Read text with Azure AI Vision Image Analysis

Completed

To use Azure AI Vision for image analysis, including optical character recognition, you must provision an Azure AI Vision resource in an Azure subscription. The resource can be:

  • An Azure AI Services multi-service resource (either deployed as part of an Azure AI Foundry hub and project, or as a standalone resource).
  • A Computer Vision resource.

To use your deployed resource in an application, you must connect to its endpoint using either key-based authentication or Microsoft Entra ID authentication. You can find the endpoint for your resource in the Azure portal, or if you're working in an Azure AI Foundry project, in the Azure AI Foundry portal. The endpoint is in the form of a URL, and typically looks something like this:

https://<resource_name>.cognitiveservices.azure.com/

After establishing a connection, you can use the OCR feature by calling the ImageAnalysis function (via the REST API or with an equivalent SDK method), passing the image URL or binary data, and optionally specifying the language the text is written in (with a default value of en for English).

https://<endpoint>/computervision/imageanalysis:analyze?features=read&...

To use the Azure AI Vision Python SDK to extract text from an image, install the azure-ai-vision-imageanalysis package. Then, in your code, use either key-based authentication or Microsoft Entra ID authentication to connect an ImageAnalysisClient object to an Azure AI Vision resource. To find and read text in an image, call the analyze (or analyze_from_url) method, specifying the VisualFeatures.READ enumeration.

from azure.ai.vision.imageanalysis import ImageAnalysisClient
from azure.ai.vision.imageanalysis.models import VisualFeatures
from azure.core.credentials import AzureKeyCredential

client = ImageAnalysisClient(
    endpoint="<YOUR_RESOURCE_ENDPOINT>",
    credential=AzureKeyCredential("<YOUR_AUTHORIZATION_KEY>")
)

result = client.analyze(
    image_data=<IMAGE_DATA_BYTES>, # Binary data from your image file
    visual_features=[VisualFeatures.READ],
    language="en",
)

To use the Azure AI Vision .NET SDK to extract text from an image, install the Azure.AI.Vision.ImageAnalysis package. Then, in your code, use either key-based authentication or Microsoft Entra ID authentication to connect an ImageAnalysisClient object to an Azure AI Vision resource. To find and read text in an image, call the Analyze method, specifying the VisualFeatures.Read enumeration.

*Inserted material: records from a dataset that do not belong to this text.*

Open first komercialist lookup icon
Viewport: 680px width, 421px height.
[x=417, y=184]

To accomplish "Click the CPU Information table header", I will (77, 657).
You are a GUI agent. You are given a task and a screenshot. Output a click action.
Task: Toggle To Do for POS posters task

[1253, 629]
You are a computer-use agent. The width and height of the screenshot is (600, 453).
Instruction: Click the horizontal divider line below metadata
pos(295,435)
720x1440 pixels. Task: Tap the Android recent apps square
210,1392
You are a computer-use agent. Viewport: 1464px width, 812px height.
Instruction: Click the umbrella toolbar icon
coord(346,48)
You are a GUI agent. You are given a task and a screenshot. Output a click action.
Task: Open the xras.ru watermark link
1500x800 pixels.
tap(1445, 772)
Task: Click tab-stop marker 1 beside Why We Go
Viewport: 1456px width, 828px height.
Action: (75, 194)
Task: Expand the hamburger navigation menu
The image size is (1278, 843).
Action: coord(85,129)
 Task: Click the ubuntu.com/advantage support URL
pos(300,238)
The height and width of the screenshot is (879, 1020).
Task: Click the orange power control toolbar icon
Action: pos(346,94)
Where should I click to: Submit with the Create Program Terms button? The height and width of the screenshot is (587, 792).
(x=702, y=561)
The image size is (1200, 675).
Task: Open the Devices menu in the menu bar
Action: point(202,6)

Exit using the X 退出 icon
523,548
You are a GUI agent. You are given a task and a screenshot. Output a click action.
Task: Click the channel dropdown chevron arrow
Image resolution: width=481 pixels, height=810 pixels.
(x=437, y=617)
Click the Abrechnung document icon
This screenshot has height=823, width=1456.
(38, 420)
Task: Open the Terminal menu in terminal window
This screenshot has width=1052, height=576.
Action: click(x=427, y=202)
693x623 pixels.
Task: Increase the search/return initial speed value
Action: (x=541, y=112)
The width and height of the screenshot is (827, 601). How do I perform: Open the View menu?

using Azure.AI.Vision.ImageAnalysis;

ImageAnalysisClient client = new ImageAnalysisClient(
    "<YOUR_RESOURCE_ENDPOINT>",
    new AzureKeyCredential("<YOUR_AUTHORIZATION_KEY>"));

ImageAnalysisResult result = client.Analyze(
    <IMAGE_DATA_BYTES>, // Binary data from your image file
    VisualFeatures.Read,
    new ImageAnalysisOptions { Language = t"en" });

The results of the Read OCR function are returned synchronously, either as JSON or the language-specific object of a similar structure. These results are broken down in blocks (with the current service only using one block), then lines, and then words. Additionally, the text values are included at both the line and word levels, making it easier to read entire lines of text if you don't need to extract text at the individual word level.

{
    "metadata":
    {
        "width": 500,
        "height": 430
    },
    "readResult":
    {
        "blocks":
        [
            {
                "lines":
                [
                    {
                        "text": "Hello World!",
                        "boundingPolygon":
                        [
                            {"x":251,"y":265},
                            {"x":673,"y":260},
                            {"x":674,"y":308},
                            {"x":252,"y":318}
                        ],
                        "words":
                        [
                            {
                                "text":"Hello",
                                "boundingPolygon":
                                [
                                    {"x":252,"y":267},
                                    {"x":307,"y":265},
                                    {"x":307,"y":318},
                                    {"x":253,"y":318}
                                ],
                            "confidence":0.996
                            },
                            {
                                "text":"World!",
                                "boundingPolygon":
                                [
                                    {"x":318,"y":264},
                                    {"x":386,"y":263},
                                    {"x":387,"y":316},
                                    {"x":319,"y":318}
                                ],
                                "confidence":0.99
                            }
                        ]
                    },
                ]
            }
        ]
    }
}